The Indian official expressed concern that reports of a new Chinese village near the Doklam Plateau and those of a new Chinese road on what is official Bhutanese territory could be “linked to a larger boundary agreement between China and Bhutan”.
“The Chinese seem to be bargaining for Doklam vis-a-vis a northern disputed portion in Bhutan. Bhutan also perceives the northern portion as more critical for its survival against Chinese demographic invasion. As far as India is concerned, the Doklam portion is more sensitive”, he said.
The ridge is said to overlook India’s “chicken-neck” corridor, a narrow strip of land crucial from the perspective of national security since it connects India’s western states to the north-eastern region.
Sensing a threat, Indian troops crossed over into Bhutan and prevented Chinese workers from carrying out their road construction activity.
According to a 1949 treaty between Bhutan and India, New Delhi has to guide its land-locked Himalayan neighbour on matters of foreign policy and defence.
However, reports of a new Chinese road around the 2017 face-off site have led to renewed fears about Beijing’s intentions in India's security establishment, said the official.
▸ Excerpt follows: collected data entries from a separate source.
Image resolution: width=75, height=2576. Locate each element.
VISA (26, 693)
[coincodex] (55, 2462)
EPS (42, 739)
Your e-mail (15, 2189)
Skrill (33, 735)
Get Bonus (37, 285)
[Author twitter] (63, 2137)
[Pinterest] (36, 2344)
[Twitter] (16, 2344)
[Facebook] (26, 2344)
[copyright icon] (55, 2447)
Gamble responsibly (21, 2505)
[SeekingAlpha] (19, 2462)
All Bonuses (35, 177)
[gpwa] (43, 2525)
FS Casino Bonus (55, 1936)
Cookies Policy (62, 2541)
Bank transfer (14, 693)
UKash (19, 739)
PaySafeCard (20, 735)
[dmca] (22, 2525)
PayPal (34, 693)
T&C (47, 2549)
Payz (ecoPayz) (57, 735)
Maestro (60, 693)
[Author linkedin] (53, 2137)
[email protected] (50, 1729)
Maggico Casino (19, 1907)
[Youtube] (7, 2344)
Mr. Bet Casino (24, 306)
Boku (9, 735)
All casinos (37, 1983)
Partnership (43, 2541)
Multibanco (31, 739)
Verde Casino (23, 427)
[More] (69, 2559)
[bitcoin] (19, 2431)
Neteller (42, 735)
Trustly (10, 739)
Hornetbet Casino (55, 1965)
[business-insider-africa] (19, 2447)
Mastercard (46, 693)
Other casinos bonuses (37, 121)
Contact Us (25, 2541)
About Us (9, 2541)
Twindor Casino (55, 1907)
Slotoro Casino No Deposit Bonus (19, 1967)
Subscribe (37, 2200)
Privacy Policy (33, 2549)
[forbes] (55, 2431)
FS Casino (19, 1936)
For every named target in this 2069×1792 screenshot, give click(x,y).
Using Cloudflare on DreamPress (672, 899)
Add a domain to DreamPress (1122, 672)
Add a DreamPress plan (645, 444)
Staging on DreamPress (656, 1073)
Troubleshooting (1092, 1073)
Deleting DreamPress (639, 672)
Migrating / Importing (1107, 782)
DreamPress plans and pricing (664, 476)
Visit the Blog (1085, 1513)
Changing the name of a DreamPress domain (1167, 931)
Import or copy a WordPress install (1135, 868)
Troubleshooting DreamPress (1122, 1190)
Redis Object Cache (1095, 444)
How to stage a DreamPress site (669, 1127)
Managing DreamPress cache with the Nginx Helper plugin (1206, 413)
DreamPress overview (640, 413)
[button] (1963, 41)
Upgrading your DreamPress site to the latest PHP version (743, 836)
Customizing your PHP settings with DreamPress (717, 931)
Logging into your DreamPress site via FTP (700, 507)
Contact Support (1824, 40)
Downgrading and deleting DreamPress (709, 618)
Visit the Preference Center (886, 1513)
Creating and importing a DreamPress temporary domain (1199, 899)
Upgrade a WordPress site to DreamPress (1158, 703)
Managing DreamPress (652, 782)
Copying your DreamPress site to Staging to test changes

“As I said, Bhutan and China might be negotiating a land swap deal without India’s knowledge”, indicated the official, referring to a statement by Thimpu’s envoy to New Delhi, Major General Vetsop Namgyel, who last week denied the presence of a Chinese village in Bhutan.
The Bhutanese ambassador’s denial, however, has been questioned by experts, who have drawn on images obtained from satellites to reinforce claims of Chinese construction activity.
The reported village and road near the eastern flank of the Sino-India border comes at a time when the two armies are already engaged in a months-long faceoff in eastern Ladakh, which is located at the western section of the disputed border between the two Asian giants.